In the Proposition 8 case, the majority said that since the group that had brought the measure to the voters had not experienced any personal injury from the original federal court decision (i.e. they were not required to do or not do something) holding Proposition 8 unconstitutional, they could not appeal the decision. They only needed to appeal because the government officials with the responsibility of doing so refused to as to sabotage the law.

That ruse seems to have worked now and the bizarre opinion by Judge Walker saying Proposition 8 was unconstitutional because he found it irrational is still valid. There will have to be some further developments to sort out the implications of this decision (for instance, does it only apply to the parties in the original lawsuit so that a county clerk could refuse to comply?).

In the case challenging the federal Defense of Marriage Act, the majority was willing to address the substantive issues but the reader will wish they had not.
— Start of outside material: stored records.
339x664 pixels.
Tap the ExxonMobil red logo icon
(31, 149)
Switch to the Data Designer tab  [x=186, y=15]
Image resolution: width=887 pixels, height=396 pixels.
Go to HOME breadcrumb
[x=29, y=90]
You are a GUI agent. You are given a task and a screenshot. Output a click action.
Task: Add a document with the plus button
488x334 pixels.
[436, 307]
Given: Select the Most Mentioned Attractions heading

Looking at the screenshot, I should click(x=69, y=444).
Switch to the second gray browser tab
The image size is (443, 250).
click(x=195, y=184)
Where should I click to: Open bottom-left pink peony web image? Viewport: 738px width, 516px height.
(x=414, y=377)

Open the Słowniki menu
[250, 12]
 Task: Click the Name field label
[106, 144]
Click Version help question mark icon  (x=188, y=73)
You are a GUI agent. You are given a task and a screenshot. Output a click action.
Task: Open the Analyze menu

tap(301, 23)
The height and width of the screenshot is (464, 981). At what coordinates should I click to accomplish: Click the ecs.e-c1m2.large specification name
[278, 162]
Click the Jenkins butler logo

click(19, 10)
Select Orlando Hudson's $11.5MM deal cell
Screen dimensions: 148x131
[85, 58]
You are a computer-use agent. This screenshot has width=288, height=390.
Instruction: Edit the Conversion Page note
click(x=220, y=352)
The majority (Justice Anthony Kennedy was the author) decided DOMA was unconstitutional. Why? Well, the court begins talking about federalism concerns as if it is going to conclude that Congress could not define terms in federal law contrary to the way states use the terms in state law. Perhaps because of the extreme novelty of this rule, the majority backs away from it and says it doesn’t have to decide the question.

Rather, Justice Kennedy says that DOMA is a violation of the Constitution (it’s not clear which provision as Justice Scalia points out in dissent) because its purpose and effect is to interfere with “the equal dignity of same-sex marriages” and because it treats same-sex marriages “as second-class marriages for purposes of federal law.”

The majority cites to the earlier decision that private acts of sodomy were protected from criminal prosecution. It says that because New York has given same-sex couples legal status based on their private intimate relationship, it is unconstitutional for the federal government to treat those relationships differently from the relationships most other states have recognized as marriages.

Specifically, Justice Kennedy believes that the nature of the law (recognizing some “marriages” and not others) allows the court to infer that it is motivated by animus and, therefore, can’t be justified for any reason.

But, the majority says, this does not mean that state marriage laws are necessarily unconstitutional.

If this is confusing, don’t worry. It’s not clear to many people and that means there will be plenty of litigation in the future over the question. Perhaps that will be good for the legal trade but it comes at a heavy price for marriage and self-government.